(Stored data)
**********

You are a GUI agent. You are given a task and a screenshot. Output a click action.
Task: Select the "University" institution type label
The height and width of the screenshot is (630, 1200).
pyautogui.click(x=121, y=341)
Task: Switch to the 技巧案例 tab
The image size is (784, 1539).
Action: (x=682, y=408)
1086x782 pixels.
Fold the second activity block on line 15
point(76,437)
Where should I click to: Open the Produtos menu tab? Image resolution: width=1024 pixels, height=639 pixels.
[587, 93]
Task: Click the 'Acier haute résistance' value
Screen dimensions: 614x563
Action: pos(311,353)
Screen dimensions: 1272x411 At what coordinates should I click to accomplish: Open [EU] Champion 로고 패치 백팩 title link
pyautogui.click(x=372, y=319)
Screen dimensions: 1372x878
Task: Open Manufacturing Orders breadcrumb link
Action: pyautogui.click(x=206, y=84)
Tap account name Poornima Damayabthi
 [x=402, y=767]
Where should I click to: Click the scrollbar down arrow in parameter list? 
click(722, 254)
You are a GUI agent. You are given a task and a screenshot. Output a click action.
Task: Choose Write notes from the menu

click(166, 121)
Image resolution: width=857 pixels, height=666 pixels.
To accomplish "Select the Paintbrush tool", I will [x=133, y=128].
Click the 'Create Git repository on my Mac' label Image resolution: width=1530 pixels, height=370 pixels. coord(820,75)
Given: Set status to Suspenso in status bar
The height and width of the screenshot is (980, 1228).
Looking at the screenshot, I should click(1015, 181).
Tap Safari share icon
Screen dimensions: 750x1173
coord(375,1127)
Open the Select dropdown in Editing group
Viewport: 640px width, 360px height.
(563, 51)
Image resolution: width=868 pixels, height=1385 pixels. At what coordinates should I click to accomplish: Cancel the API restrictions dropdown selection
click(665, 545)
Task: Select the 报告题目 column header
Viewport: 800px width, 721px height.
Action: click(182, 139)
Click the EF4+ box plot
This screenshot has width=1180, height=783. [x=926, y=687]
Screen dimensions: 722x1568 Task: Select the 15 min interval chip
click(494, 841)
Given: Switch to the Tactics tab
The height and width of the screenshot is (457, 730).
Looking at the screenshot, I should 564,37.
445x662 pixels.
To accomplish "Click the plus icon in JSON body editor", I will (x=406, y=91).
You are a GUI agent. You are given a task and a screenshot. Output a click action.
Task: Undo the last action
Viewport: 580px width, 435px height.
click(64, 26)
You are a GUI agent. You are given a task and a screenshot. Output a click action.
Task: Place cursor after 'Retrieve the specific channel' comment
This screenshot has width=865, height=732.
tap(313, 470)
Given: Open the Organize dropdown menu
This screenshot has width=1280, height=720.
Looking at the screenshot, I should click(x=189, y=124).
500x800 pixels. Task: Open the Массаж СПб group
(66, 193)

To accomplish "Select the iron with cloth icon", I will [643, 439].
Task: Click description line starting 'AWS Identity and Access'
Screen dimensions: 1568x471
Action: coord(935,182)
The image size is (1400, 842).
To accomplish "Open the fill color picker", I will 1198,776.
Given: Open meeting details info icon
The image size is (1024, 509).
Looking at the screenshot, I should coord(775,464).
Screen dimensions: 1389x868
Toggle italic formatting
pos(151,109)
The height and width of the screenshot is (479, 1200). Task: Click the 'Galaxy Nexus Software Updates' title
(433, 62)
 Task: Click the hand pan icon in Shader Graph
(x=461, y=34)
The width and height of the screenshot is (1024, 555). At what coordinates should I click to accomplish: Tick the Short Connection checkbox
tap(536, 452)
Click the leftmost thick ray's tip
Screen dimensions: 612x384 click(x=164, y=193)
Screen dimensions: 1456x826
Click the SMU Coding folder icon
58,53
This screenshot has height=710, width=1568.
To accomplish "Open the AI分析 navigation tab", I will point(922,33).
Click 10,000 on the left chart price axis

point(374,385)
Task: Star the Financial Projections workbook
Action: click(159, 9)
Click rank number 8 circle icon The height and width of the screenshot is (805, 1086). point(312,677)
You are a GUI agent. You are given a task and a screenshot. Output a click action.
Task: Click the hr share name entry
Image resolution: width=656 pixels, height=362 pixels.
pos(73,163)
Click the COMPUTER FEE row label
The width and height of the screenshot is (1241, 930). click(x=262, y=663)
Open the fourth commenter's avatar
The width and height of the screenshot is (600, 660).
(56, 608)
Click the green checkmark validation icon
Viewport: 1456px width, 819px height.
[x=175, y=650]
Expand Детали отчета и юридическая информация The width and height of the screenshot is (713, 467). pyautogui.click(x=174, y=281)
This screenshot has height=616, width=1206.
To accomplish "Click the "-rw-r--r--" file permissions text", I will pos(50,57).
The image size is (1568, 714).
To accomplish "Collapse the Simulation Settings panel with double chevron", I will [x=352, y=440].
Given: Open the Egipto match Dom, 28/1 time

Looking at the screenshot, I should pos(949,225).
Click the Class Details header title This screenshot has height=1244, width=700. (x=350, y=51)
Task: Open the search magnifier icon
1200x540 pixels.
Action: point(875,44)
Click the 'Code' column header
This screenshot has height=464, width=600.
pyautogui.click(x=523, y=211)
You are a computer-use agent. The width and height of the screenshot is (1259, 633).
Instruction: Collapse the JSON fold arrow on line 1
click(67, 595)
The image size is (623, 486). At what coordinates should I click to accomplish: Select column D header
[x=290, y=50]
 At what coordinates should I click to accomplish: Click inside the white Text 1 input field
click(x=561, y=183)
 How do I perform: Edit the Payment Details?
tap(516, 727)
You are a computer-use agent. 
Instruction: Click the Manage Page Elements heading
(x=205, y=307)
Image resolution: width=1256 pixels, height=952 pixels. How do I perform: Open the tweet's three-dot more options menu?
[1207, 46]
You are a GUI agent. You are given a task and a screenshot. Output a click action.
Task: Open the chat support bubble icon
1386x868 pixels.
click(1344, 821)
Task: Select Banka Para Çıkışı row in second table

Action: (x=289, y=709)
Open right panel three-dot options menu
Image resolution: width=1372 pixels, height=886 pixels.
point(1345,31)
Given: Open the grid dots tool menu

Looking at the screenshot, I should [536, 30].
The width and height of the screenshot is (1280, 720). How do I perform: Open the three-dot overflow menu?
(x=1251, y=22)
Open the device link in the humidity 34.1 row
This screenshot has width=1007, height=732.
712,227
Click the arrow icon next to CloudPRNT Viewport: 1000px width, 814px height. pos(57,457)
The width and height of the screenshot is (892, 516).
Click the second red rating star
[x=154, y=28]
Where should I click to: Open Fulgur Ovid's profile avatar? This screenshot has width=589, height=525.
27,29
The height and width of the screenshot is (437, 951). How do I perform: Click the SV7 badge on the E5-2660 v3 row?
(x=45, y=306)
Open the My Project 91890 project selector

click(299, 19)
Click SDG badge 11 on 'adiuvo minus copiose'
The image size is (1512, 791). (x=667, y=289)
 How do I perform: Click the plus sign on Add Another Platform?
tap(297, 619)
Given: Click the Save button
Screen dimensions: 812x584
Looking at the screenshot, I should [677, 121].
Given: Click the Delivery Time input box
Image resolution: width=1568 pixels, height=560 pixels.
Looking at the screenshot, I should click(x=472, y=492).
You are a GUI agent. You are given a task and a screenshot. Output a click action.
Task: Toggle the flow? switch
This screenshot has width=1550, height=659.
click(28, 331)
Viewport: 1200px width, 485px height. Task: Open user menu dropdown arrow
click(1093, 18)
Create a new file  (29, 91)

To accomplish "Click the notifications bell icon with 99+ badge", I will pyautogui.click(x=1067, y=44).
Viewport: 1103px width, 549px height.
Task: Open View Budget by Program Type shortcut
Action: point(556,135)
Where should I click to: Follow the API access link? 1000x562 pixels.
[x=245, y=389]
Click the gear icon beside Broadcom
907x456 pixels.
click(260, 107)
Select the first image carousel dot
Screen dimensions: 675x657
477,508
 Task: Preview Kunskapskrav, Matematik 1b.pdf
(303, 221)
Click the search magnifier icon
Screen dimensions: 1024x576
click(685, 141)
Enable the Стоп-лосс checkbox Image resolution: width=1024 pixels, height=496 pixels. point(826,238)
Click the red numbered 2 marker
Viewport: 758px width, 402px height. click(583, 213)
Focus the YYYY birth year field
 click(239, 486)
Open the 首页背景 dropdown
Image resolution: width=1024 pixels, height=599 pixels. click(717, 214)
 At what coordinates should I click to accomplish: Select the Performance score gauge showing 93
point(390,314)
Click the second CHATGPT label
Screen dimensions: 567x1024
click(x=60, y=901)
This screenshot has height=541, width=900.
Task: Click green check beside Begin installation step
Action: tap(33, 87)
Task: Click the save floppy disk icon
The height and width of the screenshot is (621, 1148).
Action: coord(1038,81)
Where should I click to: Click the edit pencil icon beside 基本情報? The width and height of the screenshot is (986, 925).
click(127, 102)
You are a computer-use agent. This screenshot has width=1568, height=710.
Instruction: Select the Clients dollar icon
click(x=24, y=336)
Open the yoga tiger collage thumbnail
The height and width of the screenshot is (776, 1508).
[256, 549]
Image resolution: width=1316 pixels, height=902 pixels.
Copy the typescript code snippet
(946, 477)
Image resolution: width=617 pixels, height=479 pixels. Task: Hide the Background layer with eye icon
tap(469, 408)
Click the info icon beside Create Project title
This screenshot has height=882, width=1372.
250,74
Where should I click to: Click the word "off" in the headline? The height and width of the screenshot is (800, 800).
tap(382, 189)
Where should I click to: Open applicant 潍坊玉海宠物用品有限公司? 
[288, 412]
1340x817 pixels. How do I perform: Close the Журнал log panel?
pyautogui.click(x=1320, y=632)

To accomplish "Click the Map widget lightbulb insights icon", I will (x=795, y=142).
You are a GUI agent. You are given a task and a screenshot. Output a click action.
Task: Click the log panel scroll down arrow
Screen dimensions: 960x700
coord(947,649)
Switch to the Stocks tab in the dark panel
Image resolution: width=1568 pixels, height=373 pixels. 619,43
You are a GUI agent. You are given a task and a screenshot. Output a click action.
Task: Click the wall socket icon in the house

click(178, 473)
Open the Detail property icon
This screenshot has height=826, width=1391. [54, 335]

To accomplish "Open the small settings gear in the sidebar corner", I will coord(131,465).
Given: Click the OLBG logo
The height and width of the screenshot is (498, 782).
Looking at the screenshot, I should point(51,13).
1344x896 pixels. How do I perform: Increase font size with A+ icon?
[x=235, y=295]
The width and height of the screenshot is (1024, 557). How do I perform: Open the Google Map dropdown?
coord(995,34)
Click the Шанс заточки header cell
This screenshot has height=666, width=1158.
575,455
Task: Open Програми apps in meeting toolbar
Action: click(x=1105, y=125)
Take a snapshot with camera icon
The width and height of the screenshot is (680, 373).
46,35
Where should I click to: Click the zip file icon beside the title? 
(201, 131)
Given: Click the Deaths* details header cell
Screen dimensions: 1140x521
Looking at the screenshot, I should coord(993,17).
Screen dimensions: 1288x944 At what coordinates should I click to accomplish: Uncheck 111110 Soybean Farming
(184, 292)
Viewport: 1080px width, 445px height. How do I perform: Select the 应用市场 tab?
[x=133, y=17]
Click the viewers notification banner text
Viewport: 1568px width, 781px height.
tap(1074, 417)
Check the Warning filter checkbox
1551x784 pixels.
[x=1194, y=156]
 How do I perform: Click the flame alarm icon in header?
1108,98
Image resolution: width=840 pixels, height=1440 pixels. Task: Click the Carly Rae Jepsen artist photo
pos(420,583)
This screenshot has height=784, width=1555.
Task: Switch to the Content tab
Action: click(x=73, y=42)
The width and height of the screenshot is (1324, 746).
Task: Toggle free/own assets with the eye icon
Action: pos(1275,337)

**********

[Work item]
Every line that holds the string "cell" must be copied from the records above.

[Your response]
Click the Шанс заточки header cell
Given: Click the Deaths* details header cell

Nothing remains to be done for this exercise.